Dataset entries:
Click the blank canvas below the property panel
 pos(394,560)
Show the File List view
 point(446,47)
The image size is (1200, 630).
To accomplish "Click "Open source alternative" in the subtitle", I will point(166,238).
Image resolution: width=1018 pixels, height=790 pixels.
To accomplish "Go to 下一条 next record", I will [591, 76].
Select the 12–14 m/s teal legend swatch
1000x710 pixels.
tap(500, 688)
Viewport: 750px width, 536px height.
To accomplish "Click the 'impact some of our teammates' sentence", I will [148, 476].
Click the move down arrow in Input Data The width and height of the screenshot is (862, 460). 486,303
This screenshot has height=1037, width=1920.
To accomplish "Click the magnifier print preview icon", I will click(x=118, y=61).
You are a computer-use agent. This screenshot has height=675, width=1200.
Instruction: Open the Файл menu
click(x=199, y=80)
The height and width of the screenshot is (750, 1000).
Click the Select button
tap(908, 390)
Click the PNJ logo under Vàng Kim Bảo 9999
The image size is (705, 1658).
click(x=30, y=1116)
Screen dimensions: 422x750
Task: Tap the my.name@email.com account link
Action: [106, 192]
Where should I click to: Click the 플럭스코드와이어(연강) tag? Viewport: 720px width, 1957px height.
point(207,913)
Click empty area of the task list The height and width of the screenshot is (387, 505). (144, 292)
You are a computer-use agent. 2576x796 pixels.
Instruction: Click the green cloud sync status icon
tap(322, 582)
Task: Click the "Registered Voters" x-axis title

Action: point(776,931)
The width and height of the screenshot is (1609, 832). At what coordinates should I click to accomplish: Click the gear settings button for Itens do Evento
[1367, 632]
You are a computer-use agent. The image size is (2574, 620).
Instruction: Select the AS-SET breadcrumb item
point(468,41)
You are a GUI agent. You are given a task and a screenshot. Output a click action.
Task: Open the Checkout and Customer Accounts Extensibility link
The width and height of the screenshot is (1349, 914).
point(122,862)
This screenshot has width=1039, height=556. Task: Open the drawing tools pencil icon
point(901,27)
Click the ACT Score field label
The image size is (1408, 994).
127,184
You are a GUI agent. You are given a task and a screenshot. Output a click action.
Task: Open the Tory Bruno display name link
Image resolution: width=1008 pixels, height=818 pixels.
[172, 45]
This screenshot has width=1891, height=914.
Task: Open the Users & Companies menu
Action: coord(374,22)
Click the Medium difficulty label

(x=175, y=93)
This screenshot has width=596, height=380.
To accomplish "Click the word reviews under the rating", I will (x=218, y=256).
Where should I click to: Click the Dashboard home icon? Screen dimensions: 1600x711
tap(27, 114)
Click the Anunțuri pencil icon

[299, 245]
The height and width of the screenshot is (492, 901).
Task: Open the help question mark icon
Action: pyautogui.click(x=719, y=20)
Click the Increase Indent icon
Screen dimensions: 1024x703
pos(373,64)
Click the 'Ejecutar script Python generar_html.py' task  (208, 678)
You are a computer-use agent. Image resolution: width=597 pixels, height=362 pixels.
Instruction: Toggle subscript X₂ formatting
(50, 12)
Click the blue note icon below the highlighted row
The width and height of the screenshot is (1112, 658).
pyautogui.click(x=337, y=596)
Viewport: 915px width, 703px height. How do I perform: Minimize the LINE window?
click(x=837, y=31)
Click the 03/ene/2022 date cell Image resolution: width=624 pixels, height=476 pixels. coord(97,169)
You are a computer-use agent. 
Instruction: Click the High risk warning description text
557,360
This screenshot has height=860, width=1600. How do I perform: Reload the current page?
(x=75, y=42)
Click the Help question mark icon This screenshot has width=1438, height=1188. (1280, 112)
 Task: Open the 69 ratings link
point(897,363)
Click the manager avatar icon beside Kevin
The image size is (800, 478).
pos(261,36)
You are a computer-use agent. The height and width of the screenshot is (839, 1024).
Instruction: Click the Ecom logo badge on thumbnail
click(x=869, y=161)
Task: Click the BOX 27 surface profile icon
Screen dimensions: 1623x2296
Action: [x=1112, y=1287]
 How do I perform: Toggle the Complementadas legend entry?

> _Requirement_
Scan the records above for the lines holding "You are a computer-use agent. The image" and "Click the Help". Transcribe those two and every line between them word for word, and no others.

> _Reply_
You are a computer-use agent. The image size is (2574, 620).
Instruction: Select the AS-SET breadcrumb item
point(468,41)
You are a GUI agent. You are given a task and a screenshot. Output a click action.
Task: Open the Checkout and Customer Accounts Extensibility link
The width and height of the screenshot is (1349, 914).
point(122,862)
This screenshot has width=1039, height=556. Task: Open the drawing tools pencil icon
point(901,27)
Click the ACT Score field label
The image size is (1408, 994).
127,184
You are a GUI agent. You are given a task and a screenshot. Output a click action.
Task: Open the Tory Bruno display name link
Image resolution: width=1008 pixels, height=818 pixels.
[172, 45]
This screenshot has width=1891, height=914.
Task: Open the Users & Companies menu
Action: coord(374,22)
Click the Medium difficulty label

(x=175, y=93)
This screenshot has width=596, height=380.
To accomplish "Click the word reviews under the rating", I will (x=218, y=256).
Where should I click to: Click the Dashboard home icon? Screen dimensions: 1600x711
tap(27, 114)
Click the Anunțuri pencil icon

[299, 245]
The height and width of the screenshot is (492, 901).
Task: Open the help question mark icon
Action: pyautogui.click(x=719, y=20)
Click the Increase Indent icon
Screen dimensions: 1024x703
pos(373,64)
Click the 'Ejecutar script Python generar_html.py' task  (208, 678)
You are a computer-use agent. Image resolution: width=597 pixels, height=362 pixels.
Instruction: Toggle subscript X₂ formatting
(50, 12)
Click the blue note icon below the highlighted row
The width and height of the screenshot is (1112, 658).
pyautogui.click(x=337, y=596)
Viewport: 915px width, 703px height. How do I perform: Minimize the LINE window?
click(x=837, y=31)
Click the 03/ene/2022 date cell Image resolution: width=624 pixels, height=476 pixels. coord(97,169)
You are a computer-use agent. 
Instruction: Click the High risk warning description text
557,360
This screenshot has height=860, width=1600. How do I perform: Reload the current page?
(x=75, y=42)
Click the Help question mark icon This screenshot has width=1438, height=1188. (1280, 112)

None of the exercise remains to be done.